Stored data:
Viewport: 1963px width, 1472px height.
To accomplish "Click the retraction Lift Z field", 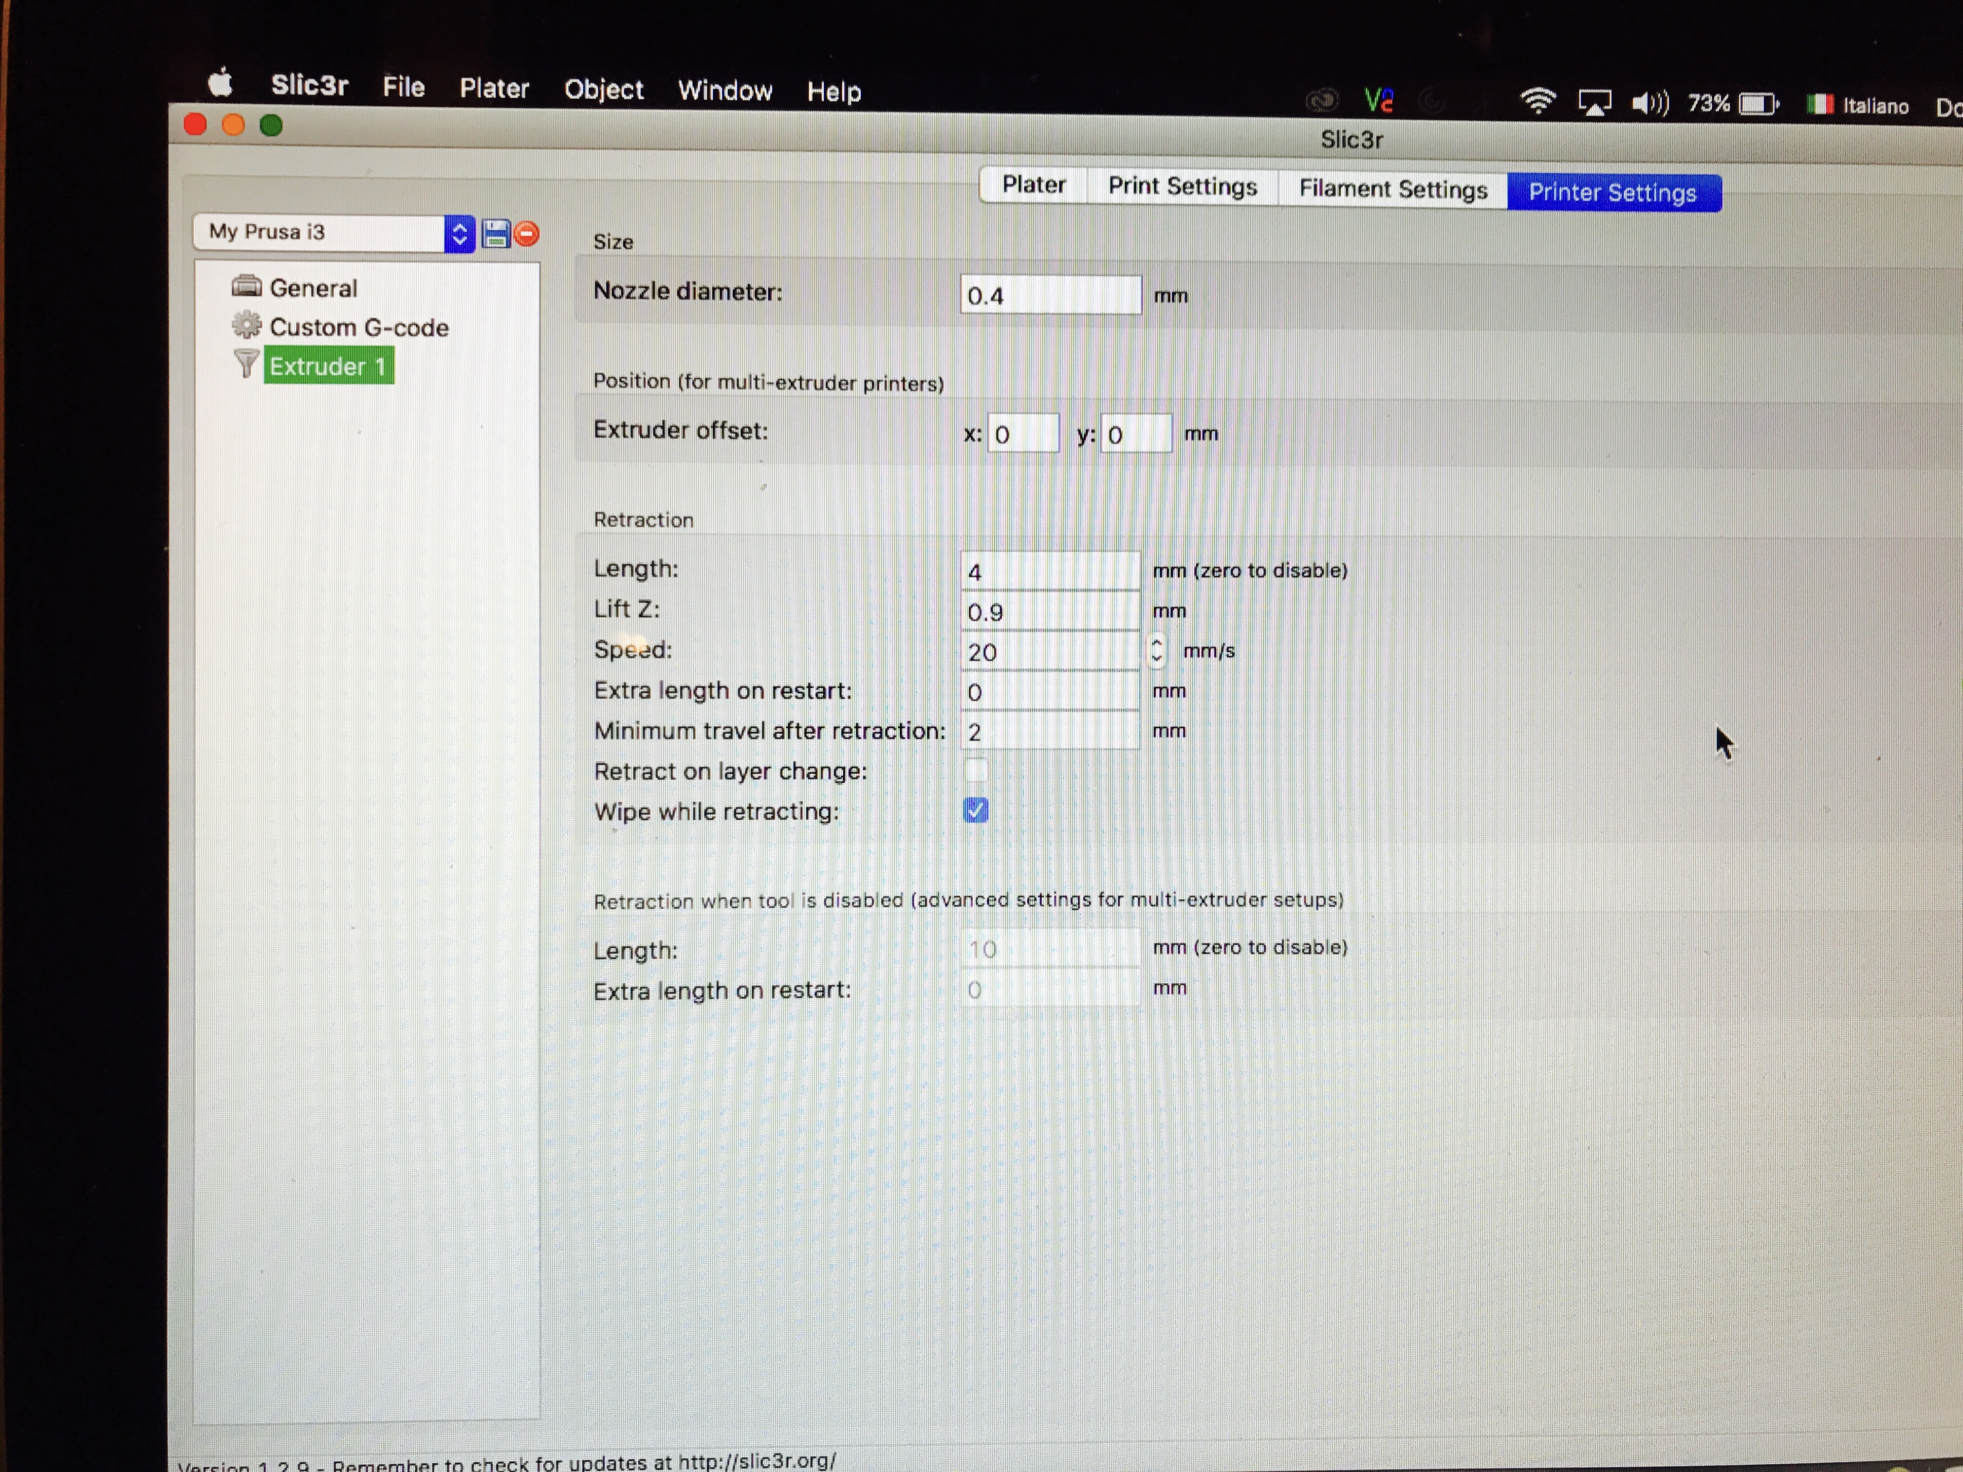I will tap(1050, 611).
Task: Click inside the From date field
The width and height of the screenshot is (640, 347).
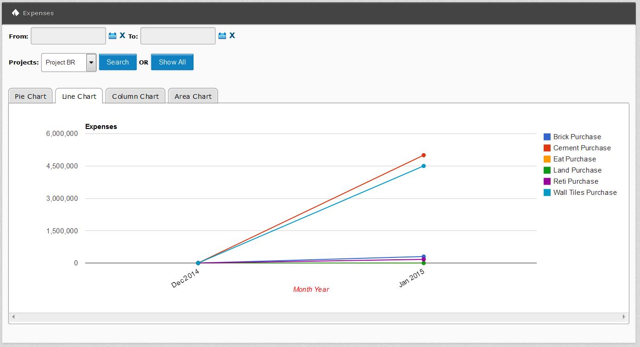Action: 69,36
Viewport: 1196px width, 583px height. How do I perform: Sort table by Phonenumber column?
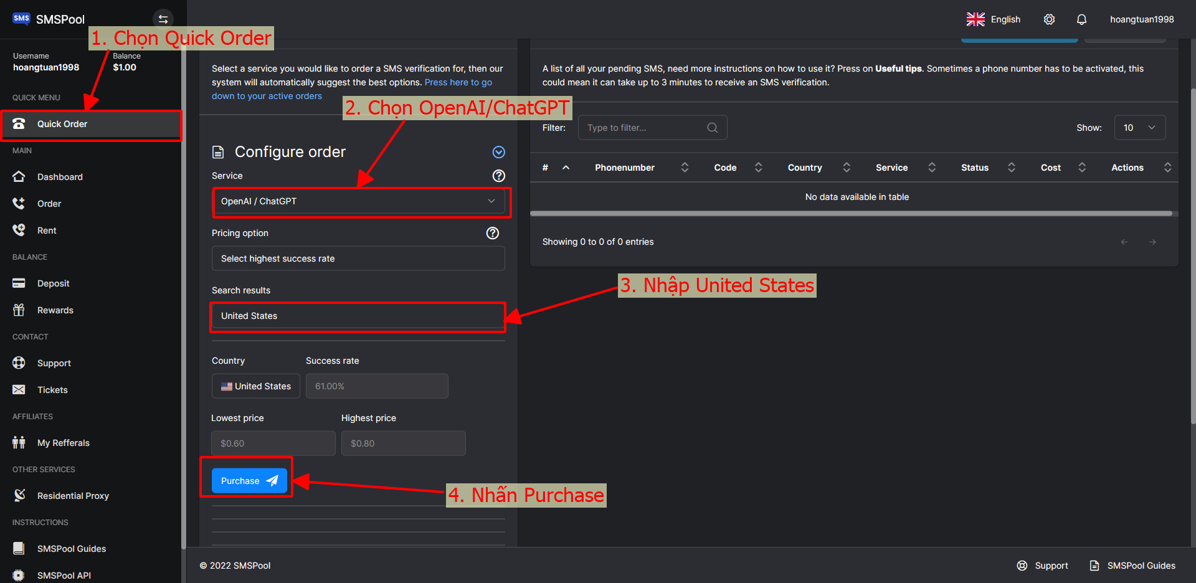625,168

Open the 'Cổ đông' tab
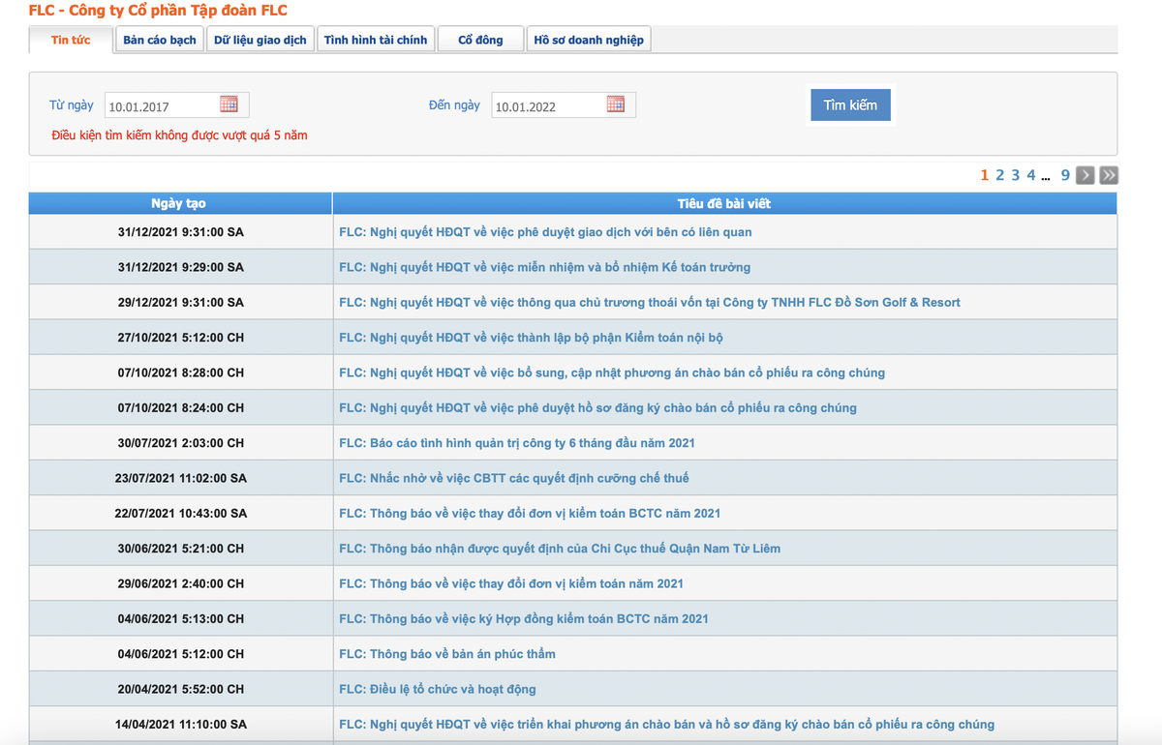coord(480,40)
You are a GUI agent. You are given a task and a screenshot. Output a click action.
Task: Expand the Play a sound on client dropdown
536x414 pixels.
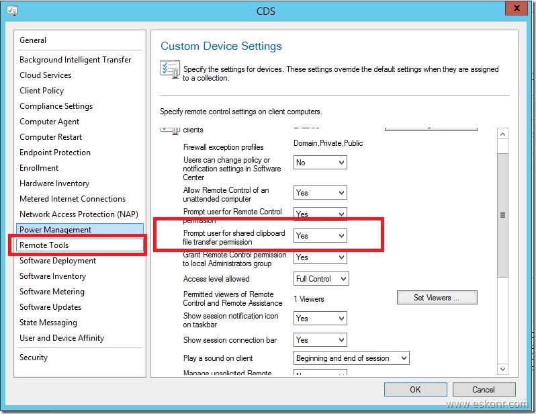[x=352, y=358]
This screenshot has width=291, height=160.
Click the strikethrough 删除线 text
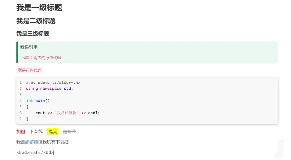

> _Assigned task_:
The lines to copy begin at the one containing "Task: Expand the" and end at the last line of the records. Set down exactly those lines and no others, both ends included, and omit all pictures.

> _Task solution_:
Task: Expand the Play a sound on client dropdown
536x414 pixels.
[x=352, y=358]
This screenshot has width=291, height=160.
Click the strikethrough 删除线 text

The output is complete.